What you return should match every entry, character for character.

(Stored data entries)
^^^^^^^^

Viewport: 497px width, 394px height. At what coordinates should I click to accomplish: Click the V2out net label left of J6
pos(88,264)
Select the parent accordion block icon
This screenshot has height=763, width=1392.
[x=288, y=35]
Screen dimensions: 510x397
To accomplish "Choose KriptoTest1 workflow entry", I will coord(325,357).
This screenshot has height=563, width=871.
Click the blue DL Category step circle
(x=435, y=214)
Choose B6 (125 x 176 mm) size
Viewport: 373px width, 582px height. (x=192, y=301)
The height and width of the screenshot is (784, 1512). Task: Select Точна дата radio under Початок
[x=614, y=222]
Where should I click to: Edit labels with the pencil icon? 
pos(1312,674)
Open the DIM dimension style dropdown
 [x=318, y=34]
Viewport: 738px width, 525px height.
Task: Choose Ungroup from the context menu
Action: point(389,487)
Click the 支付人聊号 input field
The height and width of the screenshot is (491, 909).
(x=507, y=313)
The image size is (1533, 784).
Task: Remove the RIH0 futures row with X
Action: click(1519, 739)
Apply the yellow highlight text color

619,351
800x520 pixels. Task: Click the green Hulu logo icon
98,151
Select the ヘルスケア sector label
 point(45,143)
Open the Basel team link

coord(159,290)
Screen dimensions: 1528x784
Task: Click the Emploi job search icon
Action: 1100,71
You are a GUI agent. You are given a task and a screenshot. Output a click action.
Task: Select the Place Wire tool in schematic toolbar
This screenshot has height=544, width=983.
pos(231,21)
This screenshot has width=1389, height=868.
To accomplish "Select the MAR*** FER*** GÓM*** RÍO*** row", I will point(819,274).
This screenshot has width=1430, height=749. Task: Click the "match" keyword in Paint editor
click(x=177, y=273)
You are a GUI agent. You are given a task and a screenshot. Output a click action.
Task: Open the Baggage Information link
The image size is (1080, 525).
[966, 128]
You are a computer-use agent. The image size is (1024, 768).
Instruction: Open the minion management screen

^^^^^^^^

EXERCISE SOLUTION ▸
Viewport: 497px width, 394px height. At what coordinates should I click to accomplish: Click the V2out net label left of J6
pos(88,264)
Select the parent accordion block icon
This screenshot has height=763, width=1392.
[x=288, y=35]
Screen dimensions: 510x397
To accomplish "Choose KriptoTest1 workflow entry", I will coord(325,357).
This screenshot has height=563, width=871.
Click the blue DL Category step circle
(x=435, y=214)
Choose B6 (125 x 176 mm) size
Viewport: 373px width, 582px height. (x=192, y=301)
The height and width of the screenshot is (784, 1512). Task: Select Точна дата radio under Початок
[x=614, y=222]
Where should I click to: Edit labels with the pencil icon? 
pos(1312,674)
Open the DIM dimension style dropdown
 [x=318, y=34]
Viewport: 738px width, 525px height.
Task: Choose Ungroup from the context menu
Action: point(389,487)
Click the 支付人聊号 input field
The height and width of the screenshot is (491, 909).
(x=507, y=313)
The image size is (1533, 784).
Task: Remove the RIH0 futures row with X
Action: click(1519, 739)
Apply the yellow highlight text color

619,351
800x520 pixels. Task: Click the green Hulu logo icon
98,151
Select the ヘルスケア sector label
 point(45,143)
Open the Basel team link

coord(159,290)
Screen dimensions: 1528x784
Task: Click the Emploi job search icon
Action: 1100,71
You are a GUI agent. You are given a task and a screenshot. Output a click action.
Task: Select the Place Wire tool in schematic toolbar
This screenshot has height=544, width=983.
pos(231,21)
This screenshot has width=1389, height=868.
To accomplish "Select the MAR*** FER*** GÓM*** RÍO*** row", I will point(819,274).
This screenshot has width=1430, height=749. Task: Click the "match" keyword in Paint editor
click(x=177, y=273)
You are a GUI agent. You are given a task and a screenshot. Output a click action.
Task: Open the Baggage Information link
The image size is (1080, 525).
[966, 128]
You are a computer-use agent. The image size is (1024, 768).
Instruction: Open the minion management screen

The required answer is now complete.